* **Task details**:
Only one portion of the data is to be written out: from the line bearing "Task: Select the CVC code value" through the line bearing "The width and height of the screenshot is (1512, 793).". Write it exactly as it appears.
* * *
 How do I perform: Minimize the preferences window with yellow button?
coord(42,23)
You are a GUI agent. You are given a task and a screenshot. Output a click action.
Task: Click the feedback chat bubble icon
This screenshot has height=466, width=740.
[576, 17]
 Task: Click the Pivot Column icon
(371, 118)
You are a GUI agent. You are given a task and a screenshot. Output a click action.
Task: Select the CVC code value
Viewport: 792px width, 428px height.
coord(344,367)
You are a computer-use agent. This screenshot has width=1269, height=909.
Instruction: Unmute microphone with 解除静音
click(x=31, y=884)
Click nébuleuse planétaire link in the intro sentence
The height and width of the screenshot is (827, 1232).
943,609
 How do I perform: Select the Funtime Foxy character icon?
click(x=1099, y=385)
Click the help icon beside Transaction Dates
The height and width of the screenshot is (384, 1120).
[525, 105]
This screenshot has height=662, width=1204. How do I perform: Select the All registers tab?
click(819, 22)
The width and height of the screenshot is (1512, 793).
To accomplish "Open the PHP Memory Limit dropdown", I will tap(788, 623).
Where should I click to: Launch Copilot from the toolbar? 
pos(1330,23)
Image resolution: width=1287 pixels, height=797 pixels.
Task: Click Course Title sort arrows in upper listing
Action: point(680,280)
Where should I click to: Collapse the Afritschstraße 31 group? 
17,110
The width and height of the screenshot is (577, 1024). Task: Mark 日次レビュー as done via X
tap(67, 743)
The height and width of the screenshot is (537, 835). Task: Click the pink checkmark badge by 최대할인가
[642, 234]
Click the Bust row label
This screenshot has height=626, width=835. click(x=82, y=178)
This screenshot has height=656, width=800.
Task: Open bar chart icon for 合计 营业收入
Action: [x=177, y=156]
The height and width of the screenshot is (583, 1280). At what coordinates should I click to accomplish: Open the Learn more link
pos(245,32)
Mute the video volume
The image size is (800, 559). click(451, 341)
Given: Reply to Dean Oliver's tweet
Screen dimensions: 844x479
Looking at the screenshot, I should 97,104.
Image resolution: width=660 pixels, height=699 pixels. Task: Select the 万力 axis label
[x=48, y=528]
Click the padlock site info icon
* * *
* **Response to this exercise**:
Task: Select the CVC code value
Viewport: 792px width, 428px height.
coord(344,367)
You are a computer-use agent. This screenshot has width=1269, height=909.
Instruction: Unmute microphone with 解除静音
click(x=31, y=884)
Click nébuleuse planétaire link in the intro sentence
The height and width of the screenshot is (827, 1232).
943,609
 How do I perform: Select the Funtime Foxy character icon?
click(x=1099, y=385)
Click the help icon beside Transaction Dates
The height and width of the screenshot is (384, 1120).
[525, 105]
This screenshot has height=662, width=1204. How do I perform: Select the All registers tab?
click(819, 22)
The width and height of the screenshot is (1512, 793).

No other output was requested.